(Task inputs)

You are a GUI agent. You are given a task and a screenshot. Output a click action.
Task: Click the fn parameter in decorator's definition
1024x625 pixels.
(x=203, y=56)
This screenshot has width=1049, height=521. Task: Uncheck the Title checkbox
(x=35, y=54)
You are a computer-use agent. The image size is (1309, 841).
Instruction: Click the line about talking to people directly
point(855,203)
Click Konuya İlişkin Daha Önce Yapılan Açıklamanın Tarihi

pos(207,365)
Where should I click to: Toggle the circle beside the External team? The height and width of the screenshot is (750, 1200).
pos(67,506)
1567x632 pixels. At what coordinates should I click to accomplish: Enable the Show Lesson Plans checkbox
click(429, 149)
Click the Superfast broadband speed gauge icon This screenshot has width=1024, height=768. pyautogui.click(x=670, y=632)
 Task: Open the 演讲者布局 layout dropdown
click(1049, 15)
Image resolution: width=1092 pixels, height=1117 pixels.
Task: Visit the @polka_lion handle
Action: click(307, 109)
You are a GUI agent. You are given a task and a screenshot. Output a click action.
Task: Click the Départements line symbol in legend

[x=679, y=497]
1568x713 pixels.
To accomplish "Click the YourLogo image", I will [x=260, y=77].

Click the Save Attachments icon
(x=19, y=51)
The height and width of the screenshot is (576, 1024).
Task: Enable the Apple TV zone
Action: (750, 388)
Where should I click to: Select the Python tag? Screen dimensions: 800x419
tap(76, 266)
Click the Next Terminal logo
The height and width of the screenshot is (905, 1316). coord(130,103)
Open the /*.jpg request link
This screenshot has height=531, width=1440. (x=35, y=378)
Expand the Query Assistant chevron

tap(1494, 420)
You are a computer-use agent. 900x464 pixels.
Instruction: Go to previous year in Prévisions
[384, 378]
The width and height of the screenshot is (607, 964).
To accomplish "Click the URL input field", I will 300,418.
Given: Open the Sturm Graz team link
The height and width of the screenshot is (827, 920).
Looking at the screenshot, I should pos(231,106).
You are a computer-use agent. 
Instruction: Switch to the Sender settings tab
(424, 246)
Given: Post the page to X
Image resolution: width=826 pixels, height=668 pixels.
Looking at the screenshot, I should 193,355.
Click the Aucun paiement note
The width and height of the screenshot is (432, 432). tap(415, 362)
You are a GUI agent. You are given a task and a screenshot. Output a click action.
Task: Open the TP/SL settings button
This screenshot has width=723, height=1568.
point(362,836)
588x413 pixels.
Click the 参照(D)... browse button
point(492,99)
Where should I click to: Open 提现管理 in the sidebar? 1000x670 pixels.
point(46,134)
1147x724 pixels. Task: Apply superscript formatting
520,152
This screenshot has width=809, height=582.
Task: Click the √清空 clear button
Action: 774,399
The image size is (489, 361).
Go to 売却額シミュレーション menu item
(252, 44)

(End Task inputs)

- **Task to carry out**
Would you write out all of the data exactly as given?

- **Task solution**
You are a GUI agent. You are given a task and a screenshot. Output a click action.
Task: Click the fn parameter in decorator's definition
1024x625 pixels.
(x=203, y=56)
This screenshot has width=1049, height=521. Task: Uncheck the Title checkbox
(x=35, y=54)
You are a computer-use agent. The image size is (1309, 841).
Instruction: Click the line about talking to people directly
point(855,203)
Click Konuya İlişkin Daha Önce Yapılan Açıklamanın Tarihi

pos(207,365)
Where should I click to: Toggle the circle beside the External team? The height and width of the screenshot is (750, 1200).
pos(67,506)
1567x632 pixels. At what coordinates should I click to accomplish: Enable the Show Lesson Plans checkbox
click(429, 149)
Click the Superfast broadband speed gauge icon This screenshot has width=1024, height=768. pyautogui.click(x=670, y=632)
 Task: Open the 演讲者布局 layout dropdown
click(1049, 15)
Image resolution: width=1092 pixels, height=1117 pixels.
Task: Visit the @polka_lion handle
Action: click(307, 109)
You are a GUI agent. You are given a task and a screenshot. Output a click action.
Task: Click the Départements line symbol in legend

[x=679, y=497]
1568x713 pixels.
To accomplish "Click the YourLogo image", I will [x=260, y=77].

Click the Save Attachments icon
(x=19, y=51)
The height and width of the screenshot is (576, 1024).
Task: Enable the Apple TV zone
Action: (750, 388)
Where should I click to: Select the Python tag? Screen dimensions: 800x419
tap(76, 266)
Click the Next Terminal logo
The height and width of the screenshot is (905, 1316). coord(130,103)
Open the /*.jpg request link
This screenshot has height=531, width=1440. (x=35, y=378)
Expand the Query Assistant chevron

tap(1494, 420)
You are a computer-use agent. 900x464 pixels.
Instruction: Go to previous year in Prévisions
[384, 378]
The width and height of the screenshot is (607, 964).
To accomplish "Click the URL input field", I will 300,418.
Given: Open the Sturm Graz team link
The height and width of the screenshot is (827, 920).
Looking at the screenshot, I should pos(231,106).
You are a computer-use agent. 
Instruction: Switch to the Sender settings tab
(424, 246)
Given: Post the page to X
Image resolution: width=826 pixels, height=668 pixels.
Looking at the screenshot, I should 193,355.
Click the Aucun paiement note
The width and height of the screenshot is (432, 432). tap(415, 362)
You are a GUI agent. You are given a task and a screenshot. Output a click action.
Task: Open the TP/SL settings button
This screenshot has width=723, height=1568.
point(362,836)
588x413 pixels.
Click the 参照(D)... browse button
point(492,99)
Where should I click to: Open 提现管理 in the sidebar? 1000x670 pixels.
point(46,134)
1147x724 pixels. Task: Apply superscript formatting
520,152
This screenshot has width=809, height=582.
Task: Click the √清空 clear button
Action: 774,399
The image size is (489, 361).
Go to 売却額シミュレーション menu item
(252, 44)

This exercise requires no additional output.